Every line below should come back exactly as written, though the pictures stay out.

[Screenshot grounding data]
━━━━━━━━━━
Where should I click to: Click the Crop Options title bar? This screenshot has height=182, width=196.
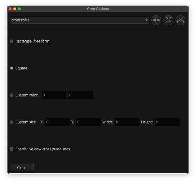(x=98, y=9)
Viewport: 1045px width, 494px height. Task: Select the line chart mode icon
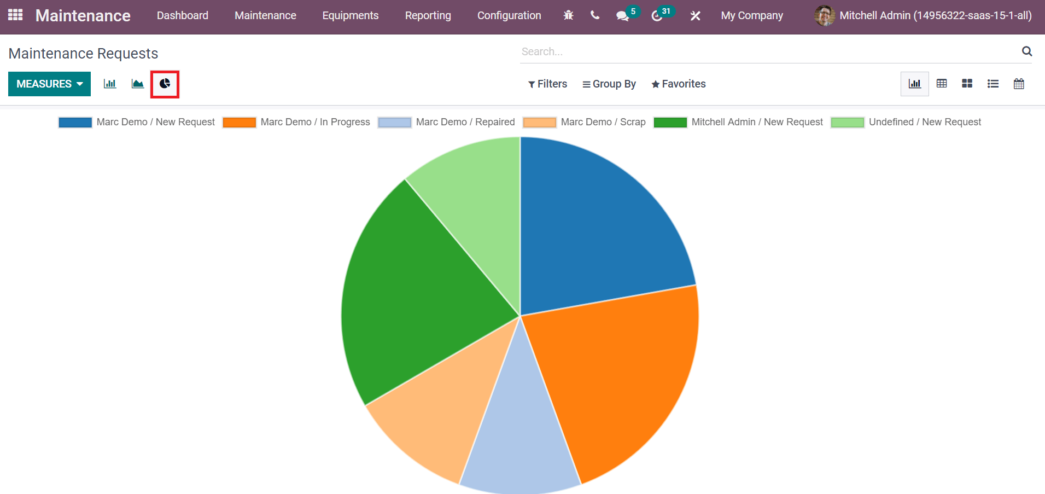coord(138,84)
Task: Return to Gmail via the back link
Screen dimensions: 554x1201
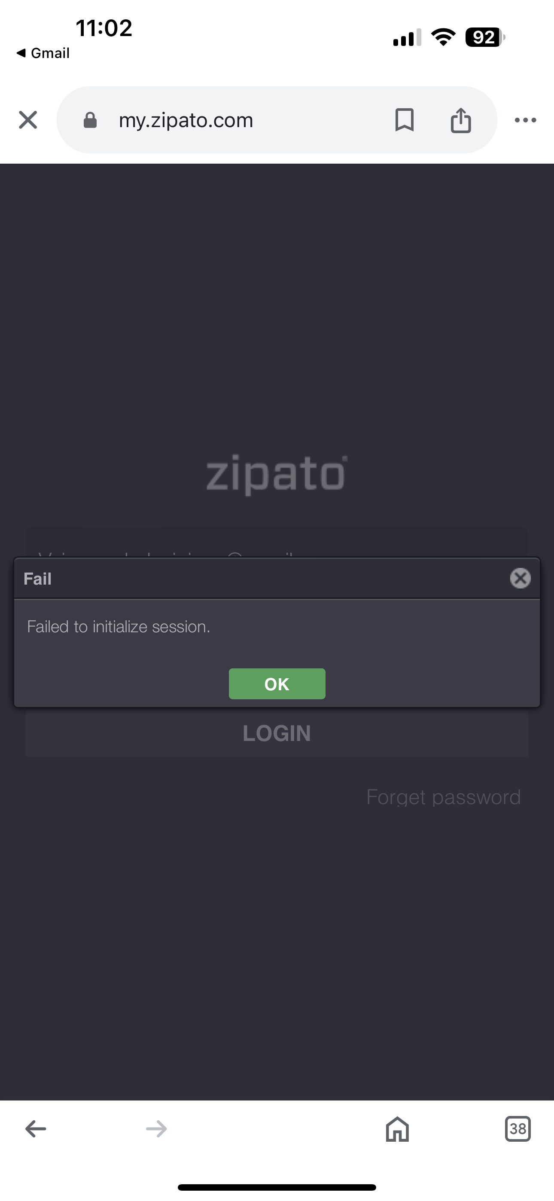Action: (x=43, y=53)
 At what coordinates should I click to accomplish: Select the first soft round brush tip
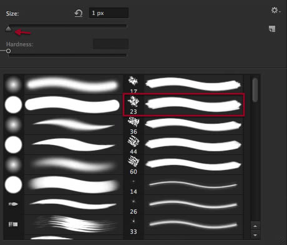pyautogui.click(x=13, y=85)
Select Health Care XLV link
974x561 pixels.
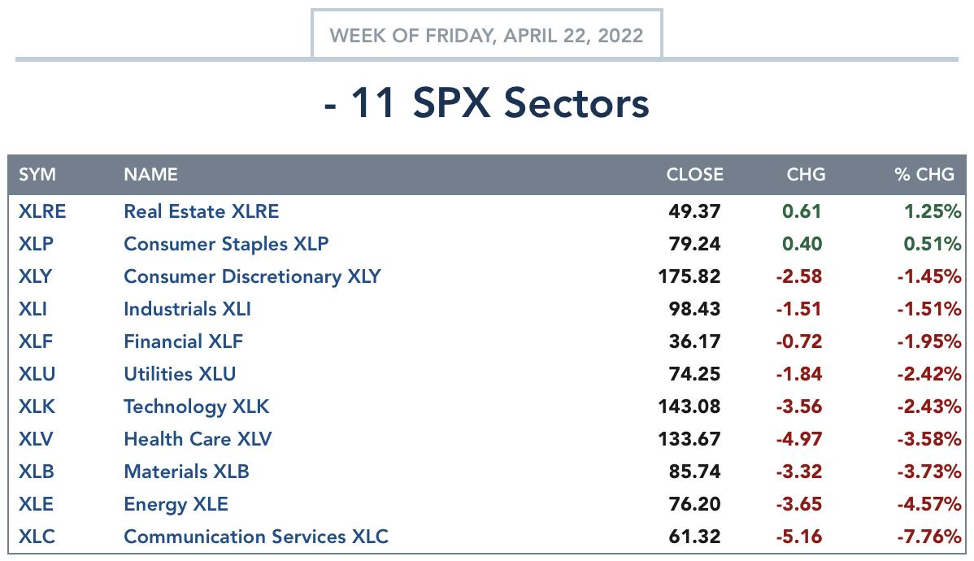pos(198,438)
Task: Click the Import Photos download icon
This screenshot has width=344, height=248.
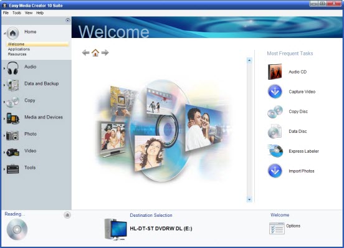Action: [x=275, y=171]
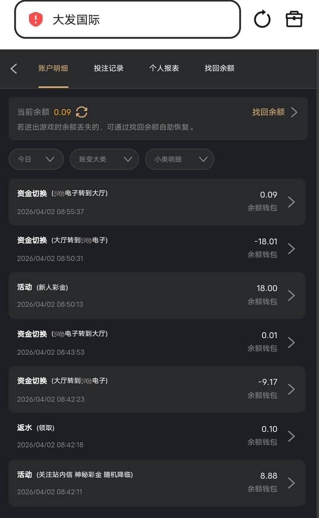
Task: Select the 账户明细 tab
Action: click(53, 68)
━━━━━━━━━━
Exercise solution
Where should I click to: Click the Crop Options title bar? This screenshot has height=182, width=196.
(x=98, y=9)
Viewport: 1045px width, 494px height. Task: Select the line chart mode icon
coord(138,84)
Task: Return to Gmail via the back link
Screen dimensions: 554x1201
Action: (x=43, y=53)
 At what coordinates should I click to accomplish: Select the first soft round brush tip
pyautogui.click(x=13, y=85)
Select Health Care XLV link
974x561 pixels.
pos(198,438)
Task: Click the Import Photos download icon
This screenshot has width=344, height=248.
Action: [x=275, y=171]
Task: Select the 账户明细 tab
Action: click(53, 68)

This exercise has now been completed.